If `VERIFY: pass` → report to user with the diff and test artefacts. If `VERIFY: fail` after 3 retries → bubble up the last error + suggest splitting the task.

### 6. Validate locally

Whatever the project's normal validation is — run it. The simplicio test command is a fast inner loop; the full project validation is the outer truth.

| Stack | Command |
|---|---|
| Node/TS | `npm run lint && npm test` |
| Python | `ruff check . && pytest` |
| .NET | `dotnet build && dotnet test` |
| Go | `go vet ./... && go test ./...` |
| Rust | `cargo clippy && cargo test` |

If it's a UI change, also run Playwright (`npx playwright test --reporter=list,html`) with trace + screenshot + video (this repo's hard DoD rule).

---

## Patterns

- **Relevant > complete** — never inject the whole file. simplicio's precedent layer already picks the *right* snippet; don't override with `--target` pointing at a 10k-line file unless it actually is the target.
- **Criteria as testable states** — "no admin perm: button absent from DOM" (testable).
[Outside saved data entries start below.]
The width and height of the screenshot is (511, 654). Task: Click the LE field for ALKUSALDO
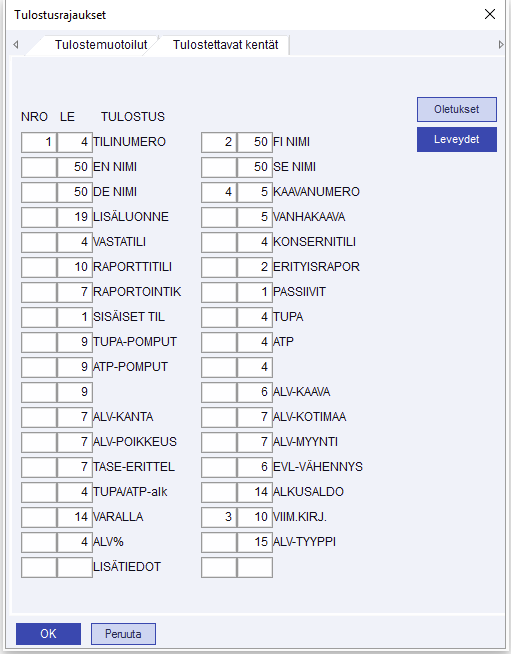click(254, 492)
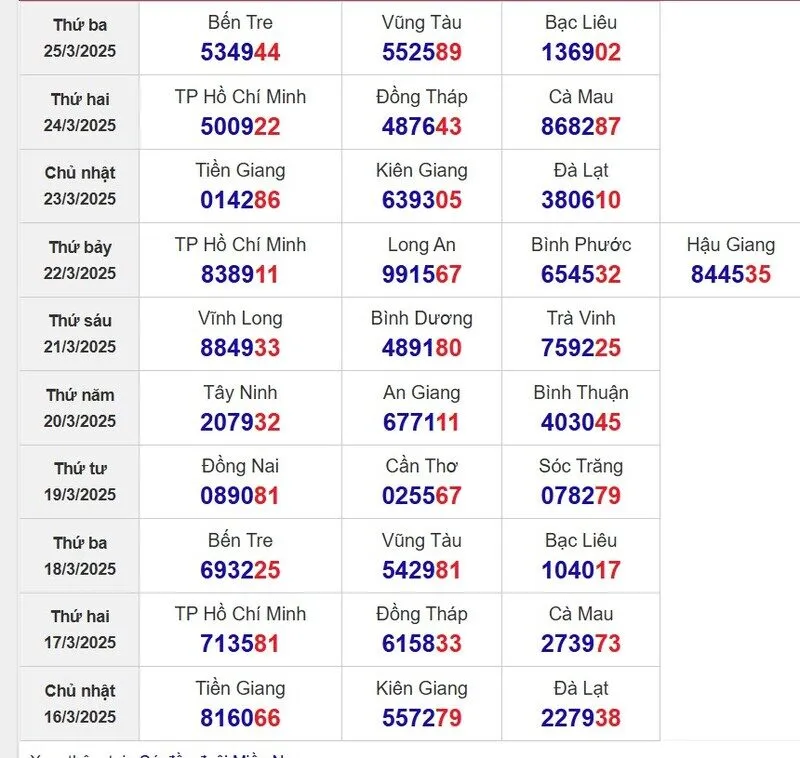The height and width of the screenshot is (758, 800).
Task: Select the Chủ nhật 16/3/2025 date cell
Action: pyautogui.click(x=79, y=704)
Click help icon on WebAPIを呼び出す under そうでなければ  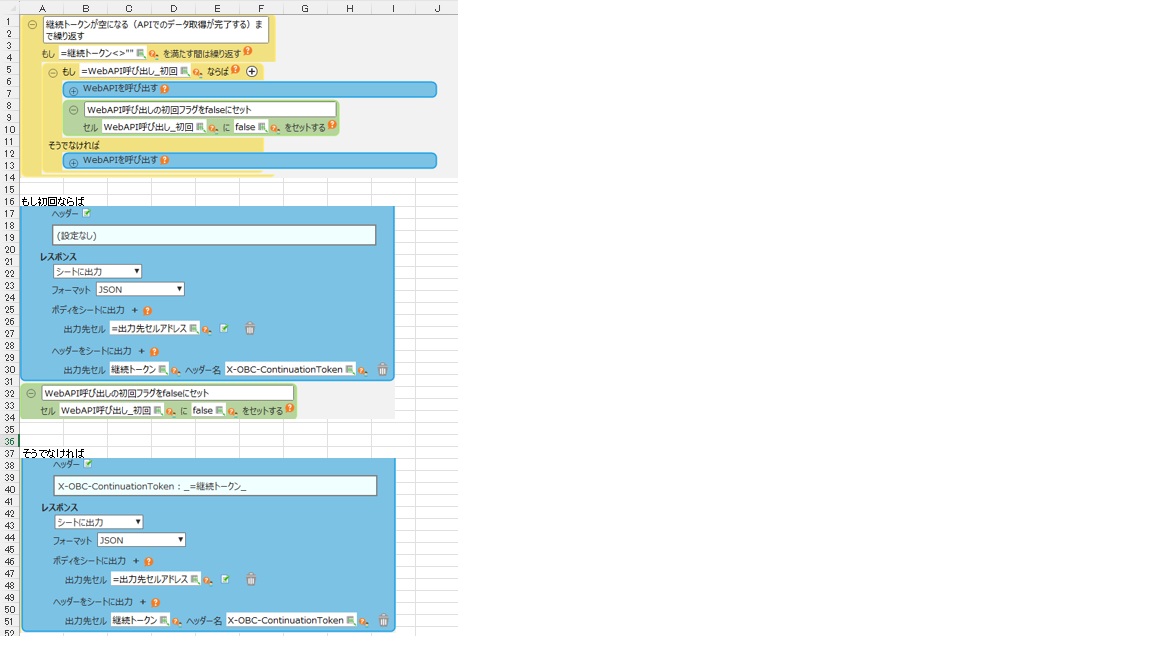pos(164,160)
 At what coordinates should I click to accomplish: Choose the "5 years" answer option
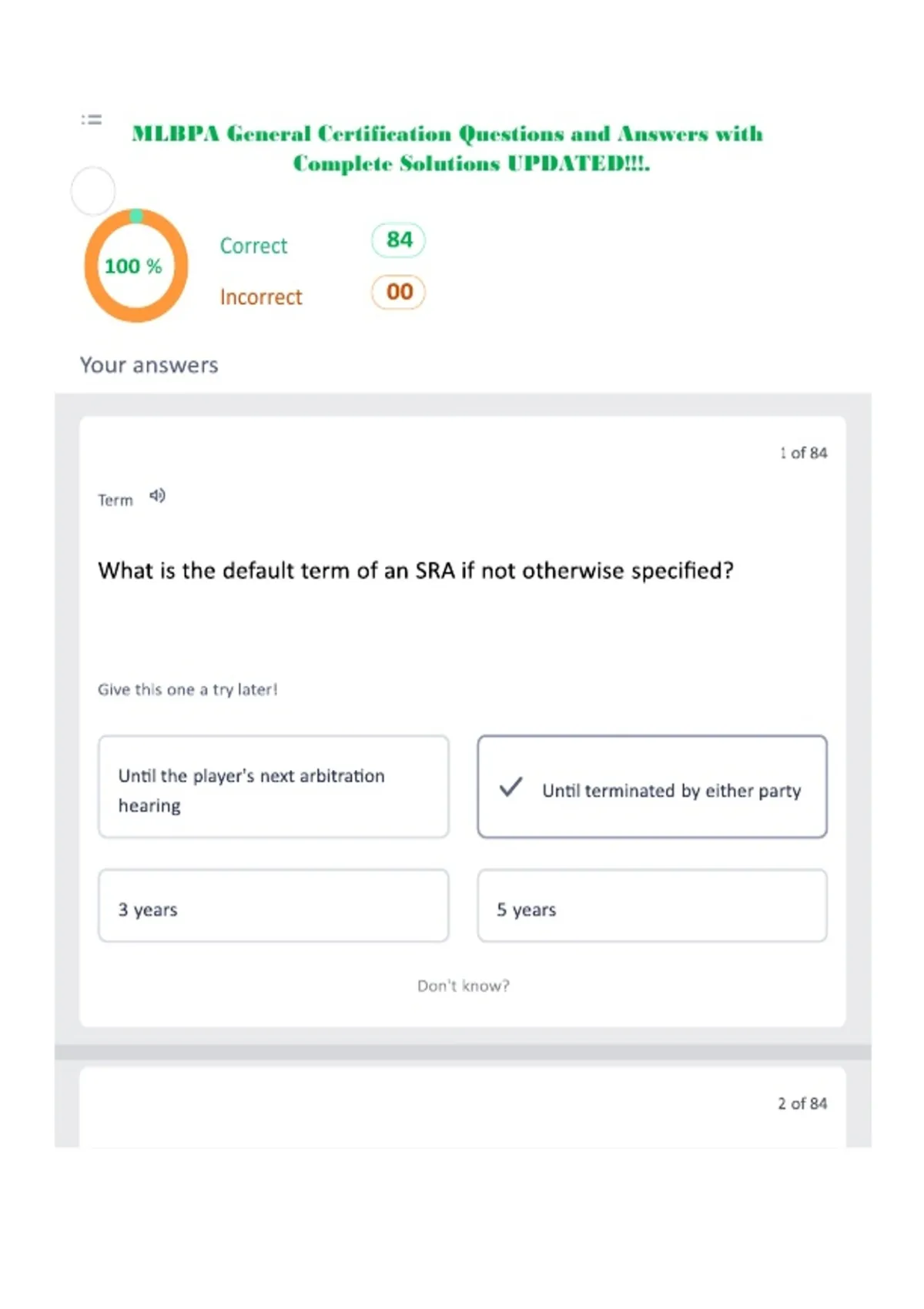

Not "button should be hidden properly" (vague).
- **Constraints bound the blast radius** — list what the LLM must NOT change ("save flow", "auth middleware", "public API of `UserService`"). Without constraints, models drift.
- **Stack `generic`** is fine for non-listed stacks — skips skill router but keeps mapper + precedent + 6-layer + test + verify.
- **Cache is content-hash keyed** — `.simplicio/` directory holds embeddings. Don't `.gitignore`-ignore it casually; sharing the cache speeds team runs.
- **Cost is real** — +61% input tokens, +24% wall-clock vs. raw prompt. Justified by **+58 pts pass-rate**. Don't use simplicio for a one-line typo fix — use it where pass-rate matters.

---

## Anti-patterns

- Running `simplicio task` without `--target` on an ambiguous goal → mapper guesses, often wrong on big repos.
- Passing `--criteria "make it work"` → no signal for the verify loop. Pass-rate collapses.
- Using simplicio inside a Ralph loop AND wrapping each Ralph step in simplicio → double-loop, confused state. Pick one: either Ralph drives and simplicio runs the `execute` step (use `.agents/simplicio-ralph.agent.md` composition), or simplicio runs standalone.
- Indexing `node_modules` / `.venv` / `target/` — bloats cache, slows precedent. Use `.simplicioignore` (same syntax as `.gitignore`).

---

## Definition of Done

- [ ] `simplicio smoke` returned a clean provider config print + one successful test call.
- [ ] `simplicio task ...` ran with `--stack` + `--target` + `--criteria` + `--constraints` all set.
- [ ] `VERIFY: pass` in the output, OR a clear "fail after 3 retries — escalate" message.
- [ ] Diff applied (`git diff` shows the change) and project's normal validation (lint + test) is green.
- [ ] If UI change: Playwright run with trace + screenshot + video saved to `playwright-report/`.
- [ ] User gets: the diff, the test command result, and a one-line summary of what changed.

---

## Notes

- **Composition with Ralph Loop**: see `.agents/simplicio-ralph.agent.md` — Ralph drives the outer `read → plan → execute → lint → unit → e2e → fix` loop, delegates the `execute` step to `simplicio task` instead of editing by hand. Best for tasks where Ralph's autonomy + simplicio's per-call precision compound.
- **Bench reproduction**: `python3 bench/run_offline.py` (no API key needed for the offline scoring), or `simplicio bench --cases bench/cases.json --stack <s>` for real-test pass-rate.
- **4-quadrant matrix**: `python3 bench/run_4quadrant.py` decomposes prompt-effect vs. loop-effect vs. composition. Q4 (simplicio + loop) wins on pass-rate AND stays close to Q2 on cost.
- **Plug points** if extending: `prompt.py::_mapper` (real mapper), `pipeline.py::_aplicar_e_testar` (real diff/test), `skill_router.py` (your skills dir via `SIMPLICIO_SKILLS_DIR`).